EXTRACTED TEXT

┌──

Hundreds of new diplomatic positions abroad, additional personnel, and teaching of extra languages by the Foreign Office — are all on the department's agenda to be announced by the Foreign Minister Jeremy Hunt.

The FM will speak at the Policy Exchange think-tank on Wednesday evening, confirming plans for 12 new diplomatic positions abroad and nearly 1,000 extra personnel. The addition includes 335 diplomatic posts overseas, 328 new roles in London, and 329 new "locally engaged" staff.

The Foreign Office is reportedly seeking to boost Britain's soft power via expansion of diplomatic influence overseas in the light of UK exiting the EU bloc and distancing from its 27 member nations.

Mr. Hunt's predecessor, former FM Boris Johnson, after his resignation rejected the idea the UK was losing diplomatic influence. He argued that in the wake of Brexit Britain should "use every ounce" of hard and soft power "to go back out into the world in a way that we had perhaps forgotten over the past 45 years."

READ MORE: Make Britain Great Again: Ex-FM Boris Johnson Delivers Major Pep Talk for UK

Mr. Hunt, although having opposed Brexit, will similarly argue that after the EU exit, Britain will uphold the role of an "invisible chain that links the world's democracies" — something badly needed due to a greater threat to "our democratic values" than at any time since the fall of the Berlin Wall.

"Our network of friendships is unparalleled. But they are underpinned by something more than shared history, shared language or shared culture. They are underpinned by the values — democracy, the rule of law, the separation of powers, respect for individual civil and political rights, a belief in free trade — that bind us. When these values are under threat, Britain's role — indeed obligation — is to defend them. Which is why to do so, we must become an invisible chain linking the world's democracies," the FM is expected to say.

In his attempt to invigorate diplomacy, Mr. Hunt is to announce a new embassy opening in Dijibouti, East Africa, an upgrade of the British Office in Chad to a full embassy and opening of a mission at the headquarters of the Association of South-East Asian Nations, in Indonesia.

Additionally, the Foreign Office will teach 20 extra, including Kazakh, Kyrgyz, Shona and Gujarati.

└──

DATASET ROWS

┌──

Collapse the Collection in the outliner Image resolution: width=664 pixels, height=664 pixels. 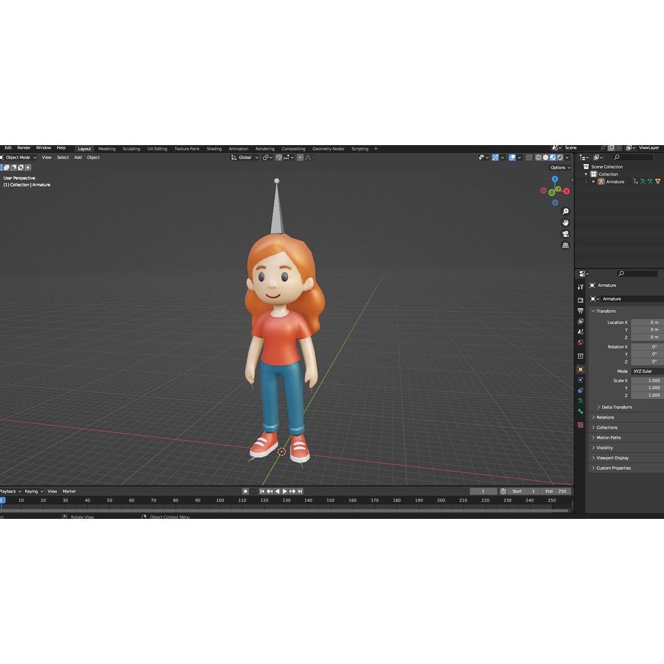click(586, 174)
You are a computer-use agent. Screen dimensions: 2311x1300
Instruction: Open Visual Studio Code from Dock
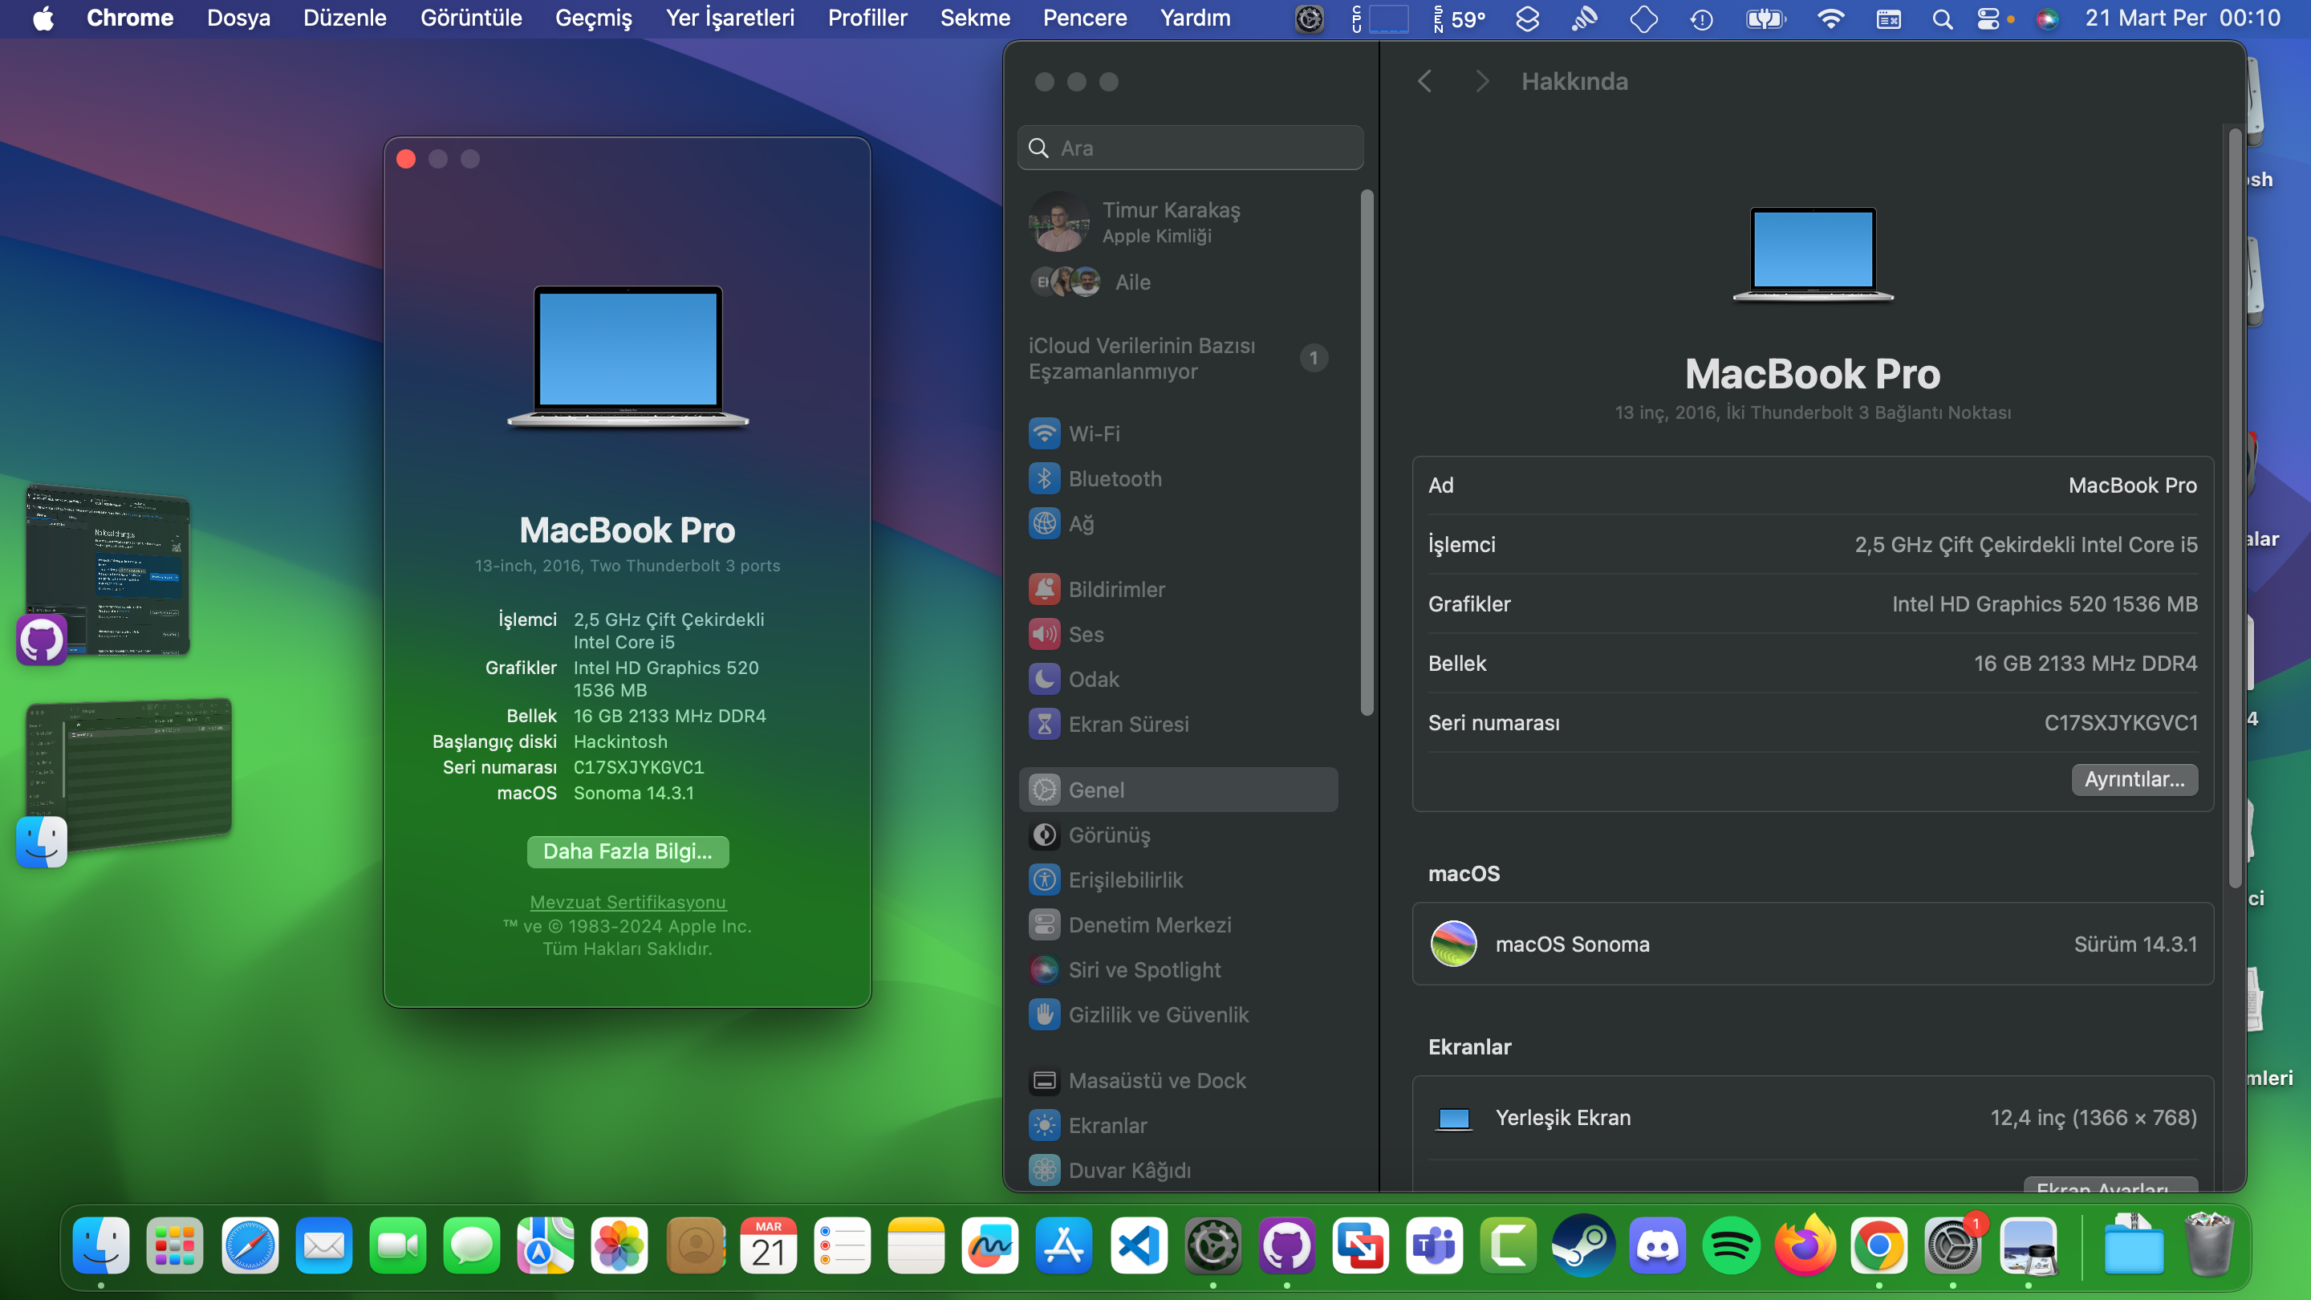click(x=1138, y=1245)
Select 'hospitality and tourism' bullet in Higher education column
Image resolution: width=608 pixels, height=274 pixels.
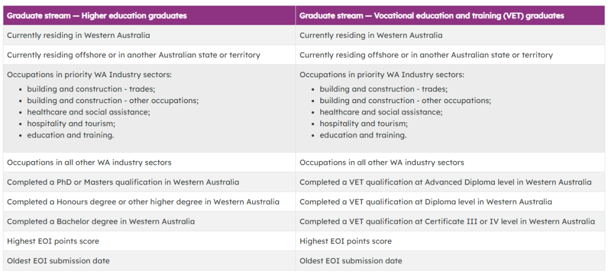(x=71, y=123)
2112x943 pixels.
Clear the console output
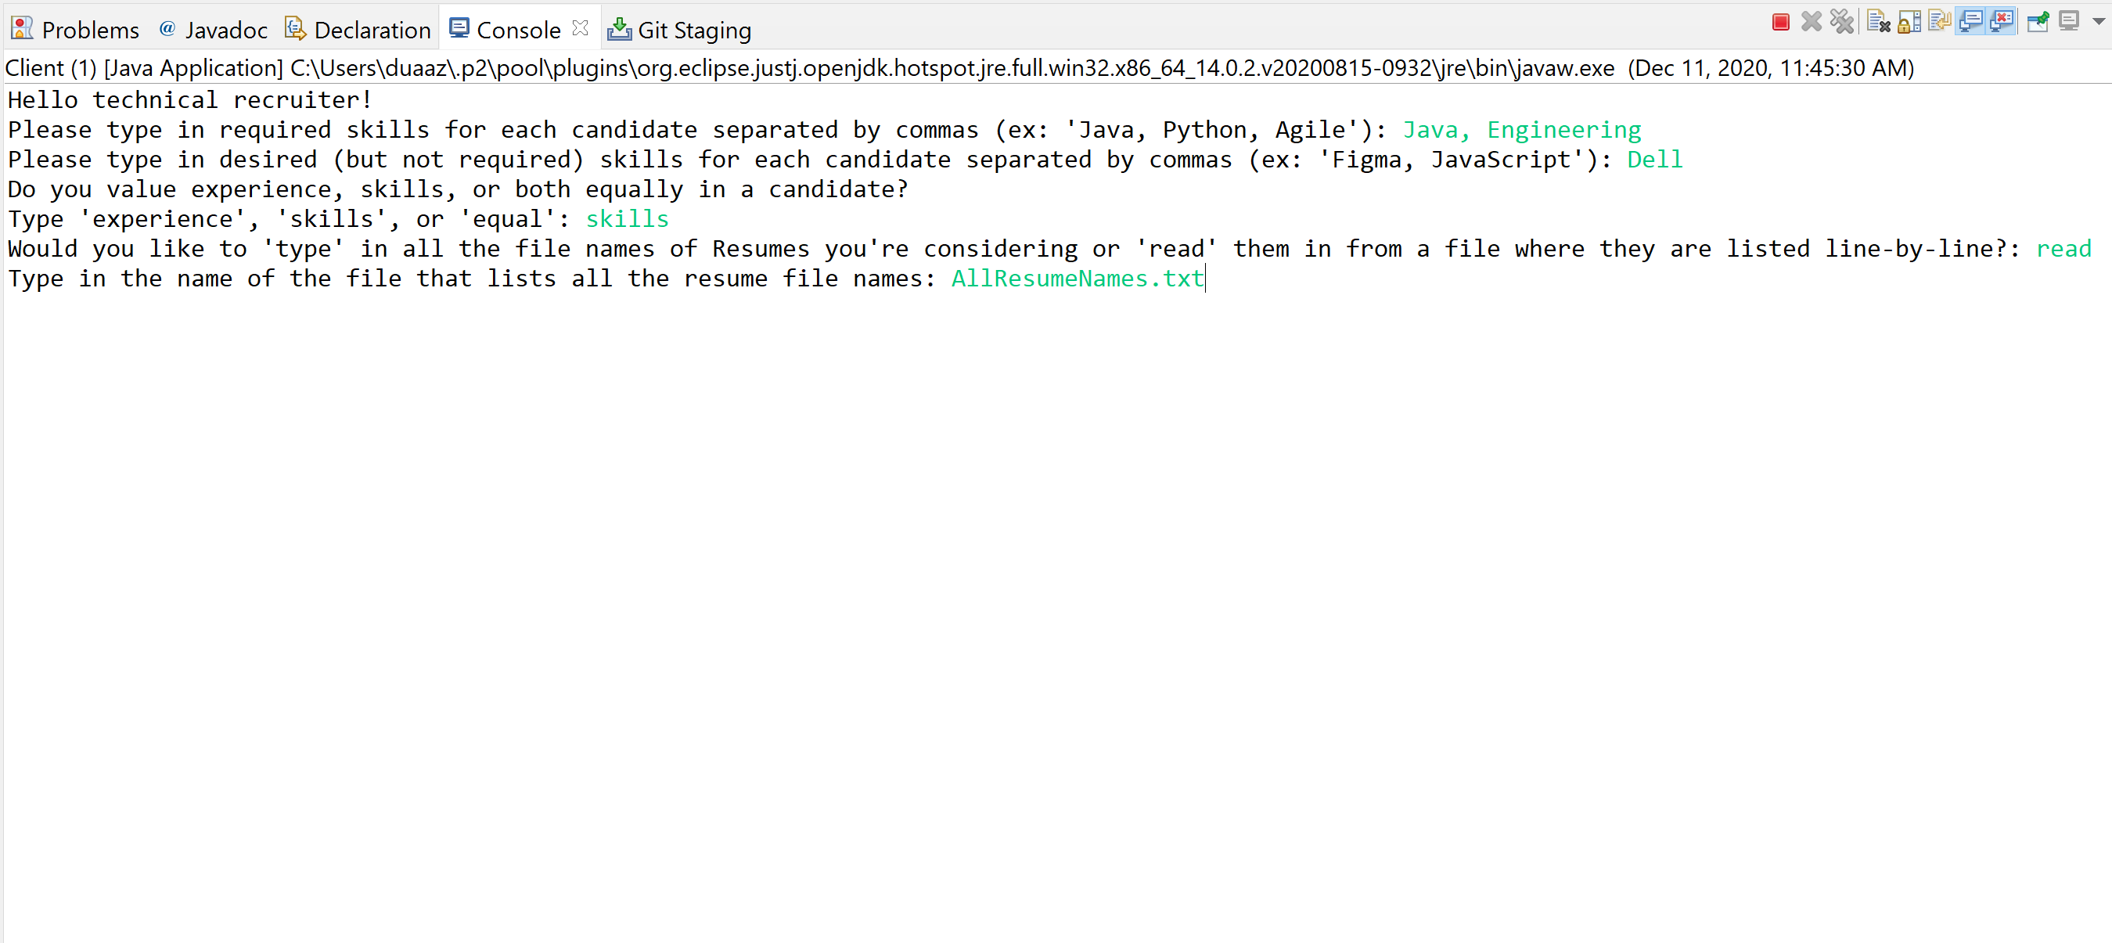(x=1878, y=22)
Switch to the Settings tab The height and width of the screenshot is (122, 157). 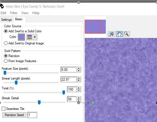[x=6, y=20]
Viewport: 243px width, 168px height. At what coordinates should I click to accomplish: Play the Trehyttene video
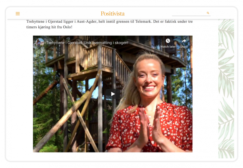pyautogui.click(x=113, y=94)
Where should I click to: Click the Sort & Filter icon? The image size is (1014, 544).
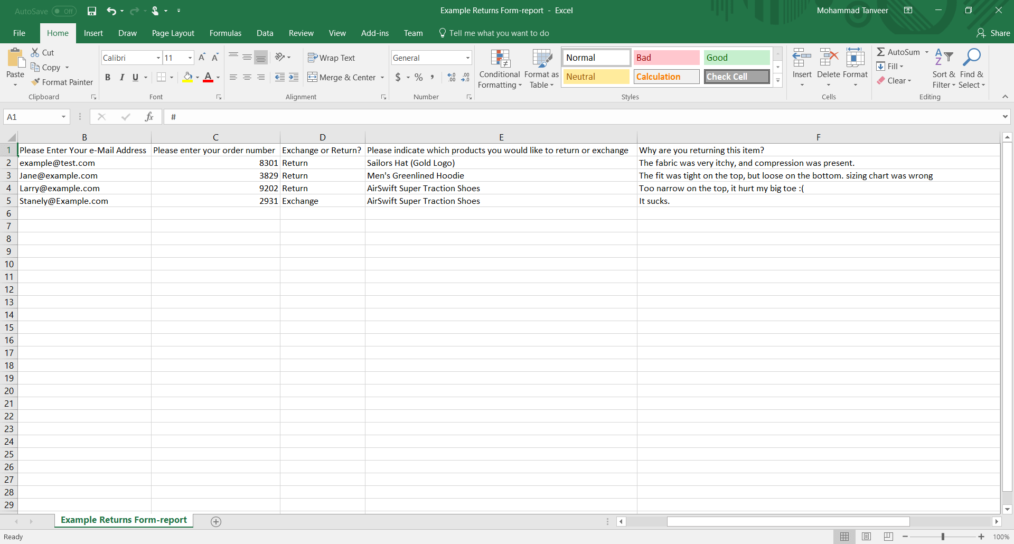[943, 58]
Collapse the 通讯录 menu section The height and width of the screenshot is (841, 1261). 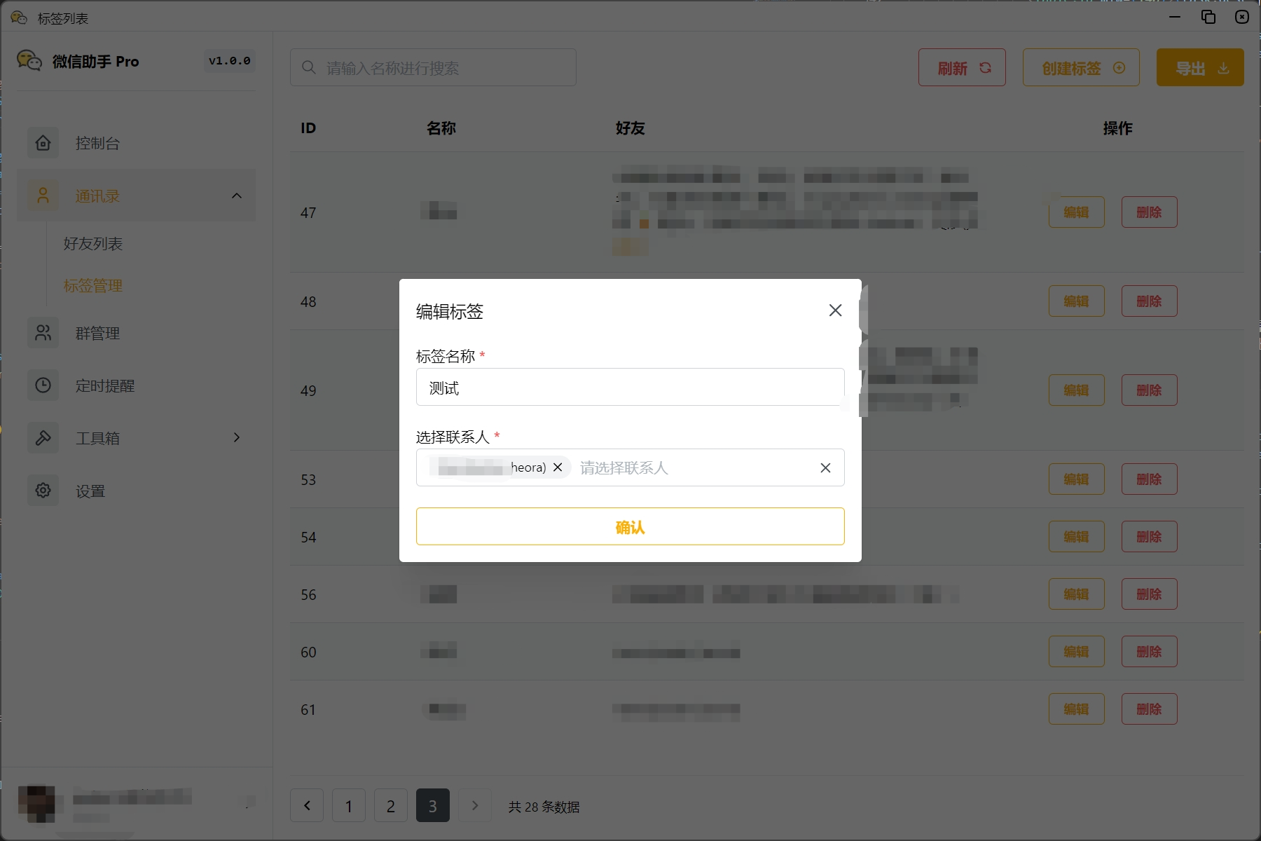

└──

THE REQUEST
Return everything from "READ MORE: Make" down to "of the Berlin Wall." in the Foreign Office article, copied verbatim. The rows come from a source separate from the Foreign Office article.

CORRECT OUTPUT
READ MORE: Make Britain Great Again: Ex-FM Boris Johnson Delivers Major Pep Talk for UK

Mr. Hunt, although having opposed Brexit, will similarly argue that after the EU exit, Britain will uphold the role of an "invisible chain that links the world's democracies" — something badly needed due to a greater threat to "our democratic values" than at any time since the fall of the Berlin Wall.